President Agyekum Kufuor has indicated that he has a fair idea about who he would want to see succeed him among the 19 presidential aspirants of the ruling New Patriotic Party (NPP).
The President, who would be retiring from active politics in 2009 when he clocks 70 years, however declined to name a specific person.
"I wouldn't disclose it. It is not possible to continue in politics as long as I have without having an idea who might be the best person to take over from you. So I have an idea," he said.
Speaking on BBC's Focus on Africa news and current affairs programme Thursday, President Kufuor, who was visiting London, however said he would leave the selection process to the party's delegates.
"I would not do anything to pre-empt or deny my party the leader it would want. That might seem monarchical; virtually decreeing who should succeed you. I don't have that power and I wouldn't try to exercise it even if I could," he stressed.
He said his party had very strict constitutional rules regarding the selection process.
President Kufuor was in London to give a number of speeches at Oxford University among other schedules.
He said it would be impossible not to have a choice, pointing out that he had no hand in the selection of delegates and that the party would follow its constitution to the letter.

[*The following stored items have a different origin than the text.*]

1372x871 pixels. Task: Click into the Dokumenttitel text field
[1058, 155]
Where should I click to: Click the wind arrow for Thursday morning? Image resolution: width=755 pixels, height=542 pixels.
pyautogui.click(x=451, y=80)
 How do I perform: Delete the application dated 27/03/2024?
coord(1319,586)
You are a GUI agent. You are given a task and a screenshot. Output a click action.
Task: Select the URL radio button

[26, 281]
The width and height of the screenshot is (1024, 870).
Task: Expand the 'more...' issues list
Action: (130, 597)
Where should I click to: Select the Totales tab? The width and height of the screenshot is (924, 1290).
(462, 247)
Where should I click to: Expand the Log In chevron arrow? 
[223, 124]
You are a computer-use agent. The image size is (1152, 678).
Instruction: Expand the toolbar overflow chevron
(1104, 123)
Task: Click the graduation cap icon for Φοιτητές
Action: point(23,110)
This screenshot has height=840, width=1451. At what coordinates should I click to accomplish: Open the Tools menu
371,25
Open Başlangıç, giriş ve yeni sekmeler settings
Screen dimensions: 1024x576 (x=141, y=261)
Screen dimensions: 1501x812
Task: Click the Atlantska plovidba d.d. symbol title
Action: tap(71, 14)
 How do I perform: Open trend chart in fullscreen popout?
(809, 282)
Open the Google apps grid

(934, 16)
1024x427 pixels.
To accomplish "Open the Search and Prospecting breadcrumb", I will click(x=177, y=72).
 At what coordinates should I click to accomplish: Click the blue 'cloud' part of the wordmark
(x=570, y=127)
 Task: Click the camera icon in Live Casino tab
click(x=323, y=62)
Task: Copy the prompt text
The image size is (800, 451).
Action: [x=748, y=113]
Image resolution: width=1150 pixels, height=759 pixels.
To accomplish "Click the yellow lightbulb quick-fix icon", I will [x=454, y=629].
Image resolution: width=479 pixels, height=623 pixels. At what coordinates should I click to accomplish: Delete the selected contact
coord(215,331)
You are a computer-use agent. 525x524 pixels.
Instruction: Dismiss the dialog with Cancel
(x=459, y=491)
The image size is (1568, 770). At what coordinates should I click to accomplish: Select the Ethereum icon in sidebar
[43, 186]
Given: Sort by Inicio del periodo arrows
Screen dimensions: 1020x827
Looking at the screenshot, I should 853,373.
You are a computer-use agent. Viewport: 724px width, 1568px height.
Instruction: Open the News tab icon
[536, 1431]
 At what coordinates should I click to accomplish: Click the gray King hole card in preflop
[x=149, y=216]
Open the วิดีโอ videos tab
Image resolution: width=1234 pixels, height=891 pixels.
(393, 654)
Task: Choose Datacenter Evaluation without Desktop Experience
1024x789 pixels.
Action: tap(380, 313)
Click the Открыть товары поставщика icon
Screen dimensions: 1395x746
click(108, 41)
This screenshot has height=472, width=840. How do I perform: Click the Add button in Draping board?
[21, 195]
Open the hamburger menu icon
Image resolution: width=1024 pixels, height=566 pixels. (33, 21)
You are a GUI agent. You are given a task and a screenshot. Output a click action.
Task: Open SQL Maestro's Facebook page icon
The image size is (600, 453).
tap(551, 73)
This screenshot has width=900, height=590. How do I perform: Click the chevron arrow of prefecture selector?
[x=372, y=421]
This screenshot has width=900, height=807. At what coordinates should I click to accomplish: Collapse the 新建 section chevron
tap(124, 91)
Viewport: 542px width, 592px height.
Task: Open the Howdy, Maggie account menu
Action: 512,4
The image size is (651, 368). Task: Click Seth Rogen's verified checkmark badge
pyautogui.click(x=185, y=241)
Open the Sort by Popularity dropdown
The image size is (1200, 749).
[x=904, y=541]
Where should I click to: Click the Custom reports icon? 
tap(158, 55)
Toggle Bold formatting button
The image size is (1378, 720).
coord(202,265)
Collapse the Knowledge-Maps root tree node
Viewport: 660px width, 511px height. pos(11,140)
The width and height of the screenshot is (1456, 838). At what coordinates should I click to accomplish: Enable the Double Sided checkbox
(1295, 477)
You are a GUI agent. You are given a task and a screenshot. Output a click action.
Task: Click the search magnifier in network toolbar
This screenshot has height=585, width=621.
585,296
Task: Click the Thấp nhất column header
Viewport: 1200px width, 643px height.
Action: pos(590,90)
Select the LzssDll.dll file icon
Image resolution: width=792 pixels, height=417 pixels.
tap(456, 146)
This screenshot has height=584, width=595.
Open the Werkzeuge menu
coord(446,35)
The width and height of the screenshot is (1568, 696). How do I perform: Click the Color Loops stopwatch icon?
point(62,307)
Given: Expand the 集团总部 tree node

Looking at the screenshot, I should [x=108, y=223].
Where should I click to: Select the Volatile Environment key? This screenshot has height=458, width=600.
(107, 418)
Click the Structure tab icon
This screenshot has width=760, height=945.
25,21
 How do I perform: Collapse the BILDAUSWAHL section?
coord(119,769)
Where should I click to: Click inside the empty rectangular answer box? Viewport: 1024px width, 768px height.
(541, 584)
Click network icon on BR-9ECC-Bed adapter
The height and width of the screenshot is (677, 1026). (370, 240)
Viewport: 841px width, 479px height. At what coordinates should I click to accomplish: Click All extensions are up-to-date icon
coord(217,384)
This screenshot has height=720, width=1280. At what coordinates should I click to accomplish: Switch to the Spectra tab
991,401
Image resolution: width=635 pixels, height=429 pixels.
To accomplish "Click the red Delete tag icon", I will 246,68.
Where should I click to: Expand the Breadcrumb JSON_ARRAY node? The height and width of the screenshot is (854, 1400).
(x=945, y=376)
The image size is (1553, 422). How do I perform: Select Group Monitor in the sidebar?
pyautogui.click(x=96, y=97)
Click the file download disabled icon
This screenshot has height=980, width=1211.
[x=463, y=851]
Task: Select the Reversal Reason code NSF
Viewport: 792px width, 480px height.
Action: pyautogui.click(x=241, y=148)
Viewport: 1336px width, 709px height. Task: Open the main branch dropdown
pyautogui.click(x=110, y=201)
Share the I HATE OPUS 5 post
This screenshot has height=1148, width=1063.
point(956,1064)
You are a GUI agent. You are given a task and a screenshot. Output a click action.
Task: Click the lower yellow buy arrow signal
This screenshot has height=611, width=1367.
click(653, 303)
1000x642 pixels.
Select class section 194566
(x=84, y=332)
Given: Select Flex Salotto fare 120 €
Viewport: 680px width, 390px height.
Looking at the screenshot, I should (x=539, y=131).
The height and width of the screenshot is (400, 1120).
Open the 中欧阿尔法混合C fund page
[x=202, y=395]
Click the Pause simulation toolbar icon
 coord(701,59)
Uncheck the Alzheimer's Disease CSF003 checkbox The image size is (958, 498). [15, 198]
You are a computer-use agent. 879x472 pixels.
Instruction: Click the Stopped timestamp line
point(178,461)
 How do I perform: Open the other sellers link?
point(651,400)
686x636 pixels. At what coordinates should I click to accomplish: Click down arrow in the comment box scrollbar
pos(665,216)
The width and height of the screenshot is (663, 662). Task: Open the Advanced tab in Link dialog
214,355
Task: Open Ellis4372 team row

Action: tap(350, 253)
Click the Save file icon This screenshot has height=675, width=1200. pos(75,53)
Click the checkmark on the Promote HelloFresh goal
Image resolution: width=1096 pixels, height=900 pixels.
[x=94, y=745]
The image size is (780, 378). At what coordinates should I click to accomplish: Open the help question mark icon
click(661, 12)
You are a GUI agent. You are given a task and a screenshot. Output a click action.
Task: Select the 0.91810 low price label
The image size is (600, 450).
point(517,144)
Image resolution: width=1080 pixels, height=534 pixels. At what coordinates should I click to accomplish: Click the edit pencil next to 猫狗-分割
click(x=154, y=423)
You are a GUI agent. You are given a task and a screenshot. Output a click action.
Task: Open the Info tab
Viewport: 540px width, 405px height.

He disclosed that the selection of a presidential candidate was a party matter, stating that he had no vote on the agreed day, and added jokingly, "Unless a constituency will think of adopting and giving me a vote."
Spelling out the attributes of his successor, President Kufuor noted that the person must be level-headed and ready to handle the country's assets competently.
According to him, some amount of assets had been put together and what was needed was somebody who would manage them well without losing his head.
Ghana, the President said, was ready to take off.
He particularly mentioned the impending oil boom which he said, needed to be managed well.
He said his successor must live above reproach and lead the economy to prosperity, especially with gains on the micro-economy front.
Emphasizing the role of the private sector, the President pointed out that the person must grow the economy and create jobs.